_Exercise aim_: Which lines in the records below contain the word "This"? Find each one and copy it out in full.

Records from a data source
============

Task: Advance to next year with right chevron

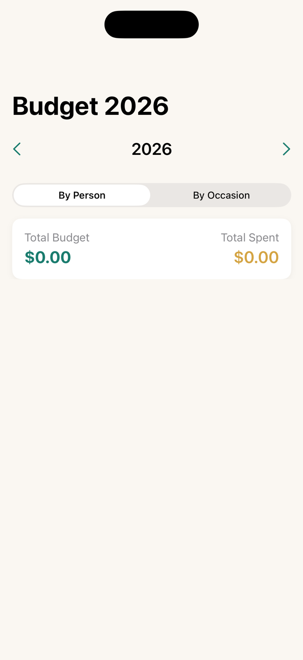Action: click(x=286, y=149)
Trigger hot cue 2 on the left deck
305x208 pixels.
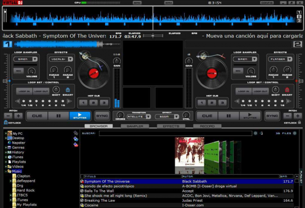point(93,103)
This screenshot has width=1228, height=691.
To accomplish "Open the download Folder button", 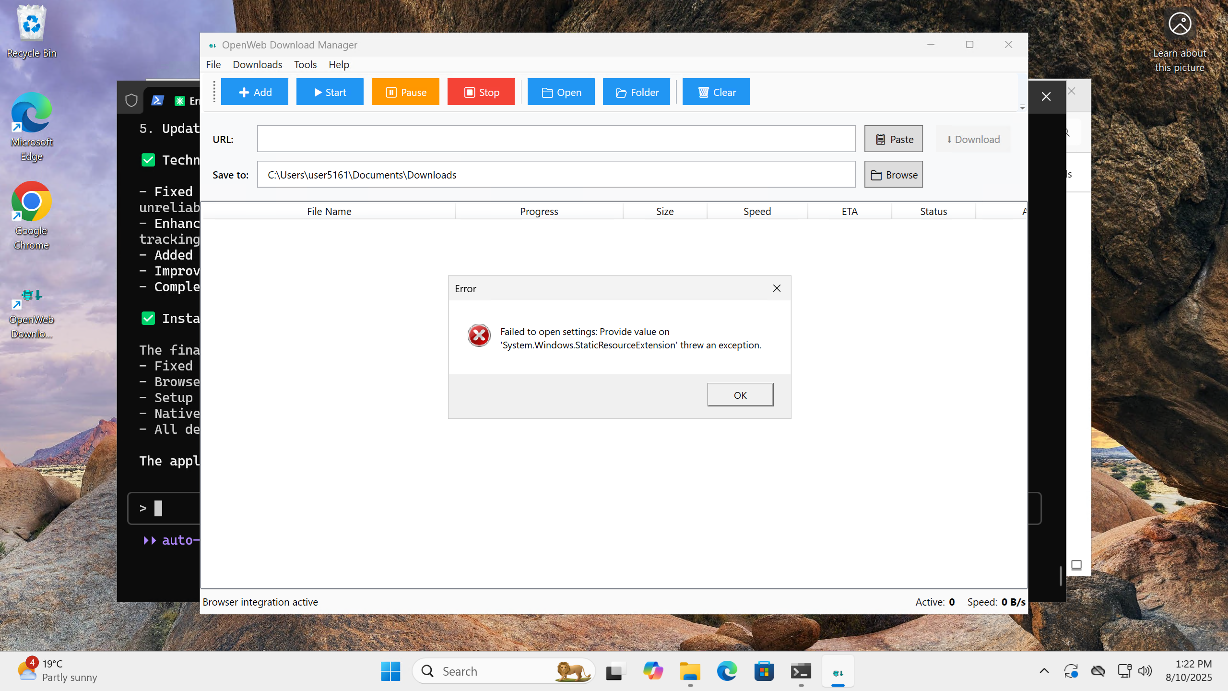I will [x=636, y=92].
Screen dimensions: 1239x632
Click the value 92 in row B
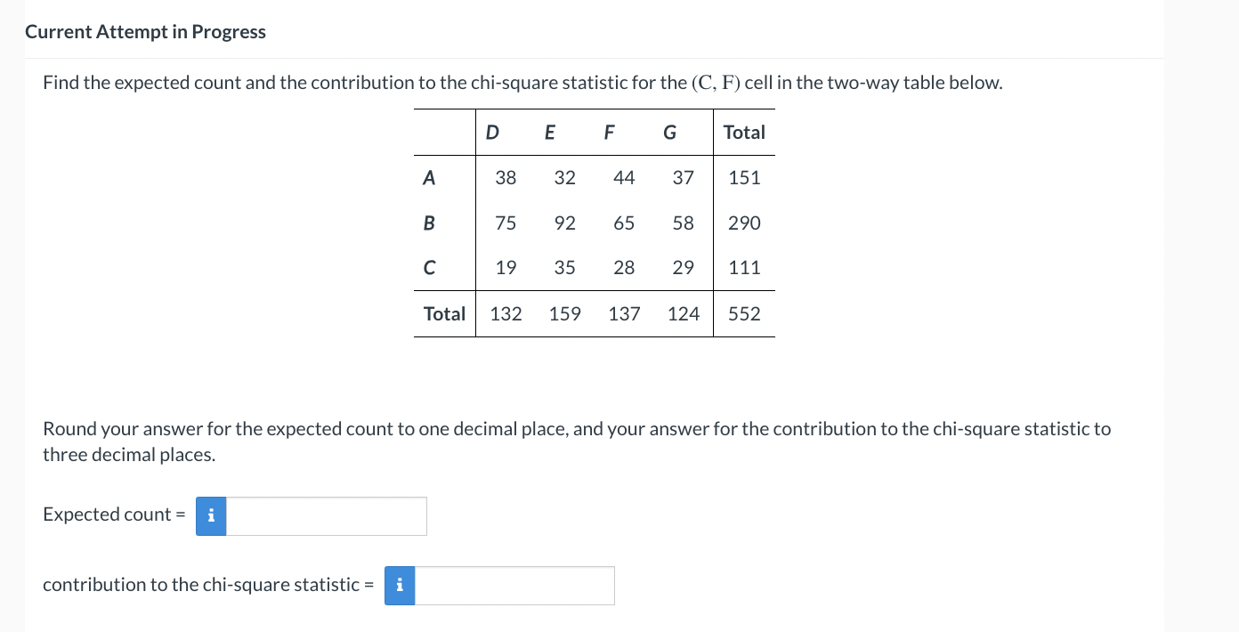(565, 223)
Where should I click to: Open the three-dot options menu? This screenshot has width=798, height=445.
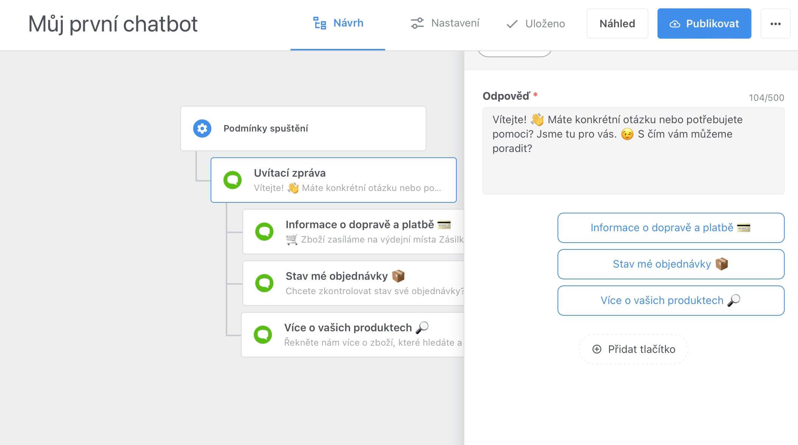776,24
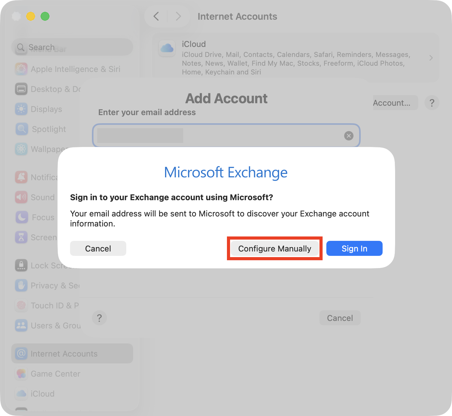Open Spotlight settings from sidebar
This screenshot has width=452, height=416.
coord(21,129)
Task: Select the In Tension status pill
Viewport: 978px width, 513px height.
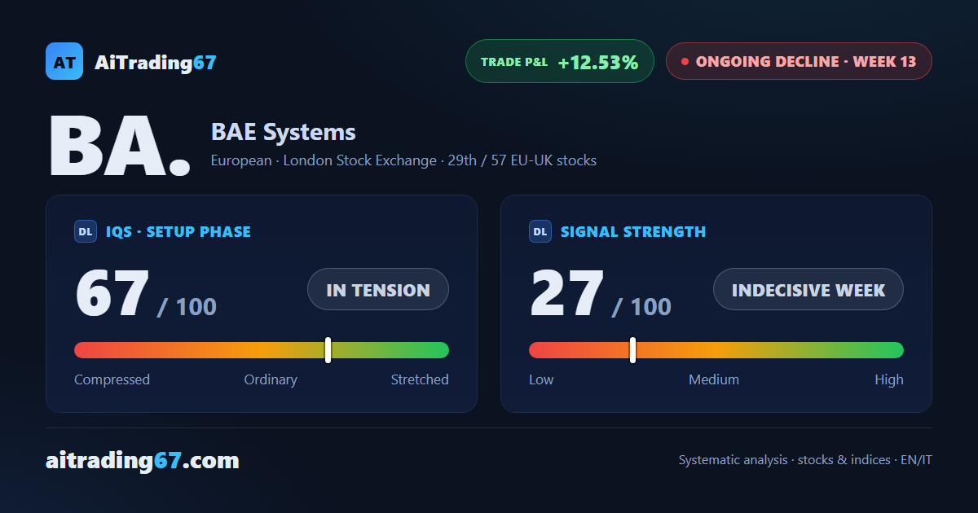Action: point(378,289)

============

_The output_:
This screenshot has width=1228, height=691.
Where should I click to: Open the three-dot options menu? This screenshot has width=798, height=445.
This screenshot has width=452, height=416.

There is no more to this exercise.